Seahawks Win Battle of Battered Birds, Earn Trip to Green Bay
Advancing into the divisional round for the first time since 2016, the Seahawks overcame sloppy play on both sides of the football to knock out the Eagles in a 17-9 wild card victory at Lincoln Financial Field.
In a performance that replicated the first matchup between the two teams in Week 12 all the way down to the final score, Russell Wilson completed 18 out of 30 passes for 325 yards, DK Metcalf caught seven passes for a team postseason record 160 yards, and Seattle produced seven quarterback sacks defensively to limit Philadelphia to just three field goals.
Here are four takeaways from Seattle’s 12 win of the season and first playoff victory in three years.
Seattle’s offense was just good enough to win against a wounded Philadelphia squad.
Despite racking up 11 penalties for 114 yards and squandering several promising offensive drives as a result, Seattle accomplished what Philadelphia couldn’t – finish drives with six points. Knotted up at three late in a boring first half, Wilson found receiver David Moore on a shallow crosser and he slipped through a tackle attempt by safety Cre’Von LeBlanc, racing 38 yards to put the Seahawks in the red zone for the first time. A couple plays later, defensive end Derek Barnett was nailed with roughing the passer penalty, setting up a 1st and goal opportunity.
Exhibiting vintage “Beast Mode” tenacity, Marshawn Lynch bulldozed his way into the end zone for the game’s first touchdown. After the Eagles scored a field goal to open the third quarter, Wilson immediately answered, connecting with DK Metcalf on a 53-yard touchdown pass to extend the lead to 17-6. Seattle didn’t do anything else the rest of the game, but it proved to be enough against an undermanned team.
Seattle stuck with its offensive philosophy far too long when it wasn’t going to work.
Coach Pete Carroll has won a ton of NFL games in Seattle with a dominant ground game anchoring the offense. But without tackle Duane Brown, guard Mike Iupati, and center Justin Britt available along with a plethora of running back injuries, there’s no way he could’ve expected the Seahawks to have much success running between the tackles against a defensive front anchored by Fletcher Cox. Cox manhandled center Joey Hunt all night long, constantly finding his way into the backfield to blow up runs along with generating interior pressure on Wilson.

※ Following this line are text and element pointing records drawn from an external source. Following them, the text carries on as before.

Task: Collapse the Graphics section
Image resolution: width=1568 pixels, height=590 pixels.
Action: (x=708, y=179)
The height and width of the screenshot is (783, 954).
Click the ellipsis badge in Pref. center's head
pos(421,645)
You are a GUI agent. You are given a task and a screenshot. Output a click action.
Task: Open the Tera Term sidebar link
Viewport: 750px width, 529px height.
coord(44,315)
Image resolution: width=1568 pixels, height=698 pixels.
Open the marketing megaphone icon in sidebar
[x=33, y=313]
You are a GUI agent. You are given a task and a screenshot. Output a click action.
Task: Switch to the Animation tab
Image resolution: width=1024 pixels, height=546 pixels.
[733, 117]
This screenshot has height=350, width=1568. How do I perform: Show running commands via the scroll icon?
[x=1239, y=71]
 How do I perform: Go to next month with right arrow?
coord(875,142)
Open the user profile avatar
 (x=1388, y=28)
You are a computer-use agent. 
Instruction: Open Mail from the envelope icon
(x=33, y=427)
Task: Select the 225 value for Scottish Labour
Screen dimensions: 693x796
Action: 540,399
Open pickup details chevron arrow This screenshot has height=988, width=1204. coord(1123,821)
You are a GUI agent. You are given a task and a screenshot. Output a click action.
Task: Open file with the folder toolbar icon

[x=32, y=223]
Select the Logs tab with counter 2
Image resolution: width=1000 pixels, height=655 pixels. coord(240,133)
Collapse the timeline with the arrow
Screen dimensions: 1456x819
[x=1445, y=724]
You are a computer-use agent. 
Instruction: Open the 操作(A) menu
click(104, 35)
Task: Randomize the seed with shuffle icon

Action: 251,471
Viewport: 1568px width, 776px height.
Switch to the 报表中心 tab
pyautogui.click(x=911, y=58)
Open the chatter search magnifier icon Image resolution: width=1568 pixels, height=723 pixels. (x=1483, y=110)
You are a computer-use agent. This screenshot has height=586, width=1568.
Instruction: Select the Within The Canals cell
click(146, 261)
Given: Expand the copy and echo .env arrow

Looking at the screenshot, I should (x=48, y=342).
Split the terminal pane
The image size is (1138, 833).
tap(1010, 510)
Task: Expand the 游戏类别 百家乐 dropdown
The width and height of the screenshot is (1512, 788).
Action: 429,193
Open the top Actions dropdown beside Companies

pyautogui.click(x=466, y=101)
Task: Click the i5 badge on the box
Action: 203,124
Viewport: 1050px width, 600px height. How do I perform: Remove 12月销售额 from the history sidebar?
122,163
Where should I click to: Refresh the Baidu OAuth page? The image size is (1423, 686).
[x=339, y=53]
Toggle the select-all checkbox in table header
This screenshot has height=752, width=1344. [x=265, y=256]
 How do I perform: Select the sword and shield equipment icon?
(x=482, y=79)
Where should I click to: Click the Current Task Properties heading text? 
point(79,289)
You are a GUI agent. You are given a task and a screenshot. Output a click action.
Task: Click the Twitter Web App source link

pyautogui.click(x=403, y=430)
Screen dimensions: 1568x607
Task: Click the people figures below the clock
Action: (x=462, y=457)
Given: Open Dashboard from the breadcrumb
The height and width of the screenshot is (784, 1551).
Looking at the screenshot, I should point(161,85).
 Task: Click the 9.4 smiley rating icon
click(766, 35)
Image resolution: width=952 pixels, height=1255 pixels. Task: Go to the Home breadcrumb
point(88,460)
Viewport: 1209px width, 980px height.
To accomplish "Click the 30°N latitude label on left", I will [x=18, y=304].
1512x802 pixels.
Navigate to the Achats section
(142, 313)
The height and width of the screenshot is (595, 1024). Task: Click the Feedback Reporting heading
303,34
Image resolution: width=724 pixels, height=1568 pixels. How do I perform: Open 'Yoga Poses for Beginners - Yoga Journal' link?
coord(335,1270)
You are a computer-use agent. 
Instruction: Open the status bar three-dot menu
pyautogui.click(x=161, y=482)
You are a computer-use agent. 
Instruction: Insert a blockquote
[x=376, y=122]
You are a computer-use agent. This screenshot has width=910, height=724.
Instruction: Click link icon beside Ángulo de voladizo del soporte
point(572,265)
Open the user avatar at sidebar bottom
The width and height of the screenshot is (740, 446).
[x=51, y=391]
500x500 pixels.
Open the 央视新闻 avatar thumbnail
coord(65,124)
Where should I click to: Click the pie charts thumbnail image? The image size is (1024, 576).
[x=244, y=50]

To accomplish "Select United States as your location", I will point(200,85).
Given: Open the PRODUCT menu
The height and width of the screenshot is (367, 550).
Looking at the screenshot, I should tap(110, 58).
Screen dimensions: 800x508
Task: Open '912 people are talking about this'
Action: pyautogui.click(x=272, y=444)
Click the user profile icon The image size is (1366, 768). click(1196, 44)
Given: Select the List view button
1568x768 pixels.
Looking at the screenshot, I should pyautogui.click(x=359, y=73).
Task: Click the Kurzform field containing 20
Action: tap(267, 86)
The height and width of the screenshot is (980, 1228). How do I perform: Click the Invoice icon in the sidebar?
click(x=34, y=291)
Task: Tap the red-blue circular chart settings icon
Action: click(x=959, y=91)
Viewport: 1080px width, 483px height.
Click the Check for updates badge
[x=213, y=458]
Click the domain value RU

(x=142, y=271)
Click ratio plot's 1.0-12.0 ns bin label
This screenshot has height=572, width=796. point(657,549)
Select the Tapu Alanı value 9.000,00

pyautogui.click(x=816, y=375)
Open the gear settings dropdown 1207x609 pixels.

With nothing to work with, rookie Travis Homer finished with just 12 yards on 11 carries, while Lynch rushed for seven yards on six carries. The only real threat of a run game the Seahawks had was Wilson, who broke a 22-yard run in the first half and later slipped through a tackle by linebacker Nigel Bradham for an 18-yard gain. And yet, time and time again, Seattle kept haplessly running the ball in 1st and 20 and 2nd and 15 situations rather than putting the ball in their quarterback’s hands.
After a dominant first half, the Seahawks defense went into an inexcusable second half lull.
Helped by the departure of starting quarterback Carson Wentz, who exited after the Eagles’ second offensive drive with a concussion following a hit by Jadeveon Clowney, the Seahawks held their opponent to 87 total yards and three points in the first half. But coming out of halftime, Carroll’s defense seemed to lack urgency, allowing backup Josh McCown to engineer five different drives that went past midfield deep into Seattle territory. Receivers and tight ends were coming wide open and cornerback Tre Flowers committed two big defensive pass interference penalties to further aid Philadelphia’s offensive progress.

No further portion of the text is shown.